Task instructions – Carry on the article about the VPAG medicines pricing deal from its last sentence.

VPAG: the UK's ticket to pharma superpower status?
Updated: Dec 12, 2023
Words by Danny Buckland
A deal ends months of wrangling between the UK government and the ABPI, but what will it mean for the industry and the UK’s bid to become a life sciences superpower?
It has been hailed a “momentous” deal by healthcare chiefs that will herald an exciting, transformative era for the NHS and the life sciences sector.
The new Voluntary Scheme for Branded Medicines Pricing, Access and Growth (VPAG) deal, announced after fraught and protracted negotiations, brings certainty, but will it appease the critics of its unpopular predecessor VPAS?
New deal, new rules
Described as “tough” by Richard Torbett, CEO, the Association of the British Pharmaceutical Industry (ABPI), the new contract promises much but still exacts significant costs for industry at a time of worrying signals about the UK’s ability to attract life sciences investment.
The five-year VPAG, which will come into effect at the start of 2024, doubles the annual cap on sales of branded medicines to the NHS before a levy is charged from 2% to 4% by 2027. An affordability mechanism has also been built in to charge a higher levy on older medicines to support lower rates for newer, innovative medicines.
It is forecast to save the NHS £14bn over its term and, combined with extra investment measures from both government and industry, help advance clinical trials, manufacturing and access to the latest life-saving medicines. But whether it goes far enough to enable the UK to continue to aspire to be a leading global bioscience nation remains to be seen.
In the lead up to the deal, The Society of Chemical Industry warned that the UK is slipping down the life sciences superpower rankings. It urged government to support the effective translation of research into applications and to leverage private sector R&D investment.
The ABPI took a similar view, stating in October 2023 that if current rebate rates remained in place, it would cost the UK economy £50bn by 2058 and jeopardise £1.9bn of R&D investment – investment that many believe to have already fallen.
This includes Dr Angela Kukula, CEO, MedCity, the biotech, medtech and pharma cluster in London, who observes: “The VPAS pricing and access scheme, designed to limit the cost of branded medicines to the NHS, is now discouraging pharmaceutical companies from launching drugs in the UK. This must be addressed to allow the sector to thrive.”
Cause for concern
While VPAG has lowered the rebate rates, industry believes the deal could still be detrimental to the UK's life sciences reputation.
The British Generic Manufacturers (BGMA) has sounded the alarm which, although its member firms supply four out of five medicines used by the NHS, was excluded from the VPAG negotiations. Mark Samuels, CEO, BGMA, believes elements of the new deal would disadvantage, and discourage, generic manufacturers and lead to more shortages of off-patent medicines as “razor thin” margins are squeezed even tighter.

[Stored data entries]
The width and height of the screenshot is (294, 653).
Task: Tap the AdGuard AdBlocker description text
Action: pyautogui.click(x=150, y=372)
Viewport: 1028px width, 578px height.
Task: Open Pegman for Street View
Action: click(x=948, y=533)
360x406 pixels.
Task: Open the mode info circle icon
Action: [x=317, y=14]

Result of this exercise –
While he found the increase in the overall growth rate “heartening”, he said the fact that the rate will still be 2% next year will continue to create a risk of drug shortages. “The problem is that it makes some medicines loss-making and once a generic manufacturer makes a loss on a product, it is hard for them to continue supplying it,” he explains.
Tough reimbursement conditions have already started to deter global generics and pharma companies from even investing in the UK. “They've put over £4bn of investment in European countries in the last few years, and virtually none in the UK,” adds Samuels.
Not all bad news?
It may not be perfect, but the ABPI “supports” the VPAG deal, according to Torbett. In fact, he believes that it will enable “the sector to grow faster than it has under the previous scheme and should increase the UK’s international competitiveness over time”.
Torbett also welcomes Chancellor Jeremy Hunt's commitment in his Autumn Statement to fund a new £520m R&D tax credit scheme for drug manufacturers, saying: “These steps will help give confidence to companies looking to make larger, long-term investments into the UK.”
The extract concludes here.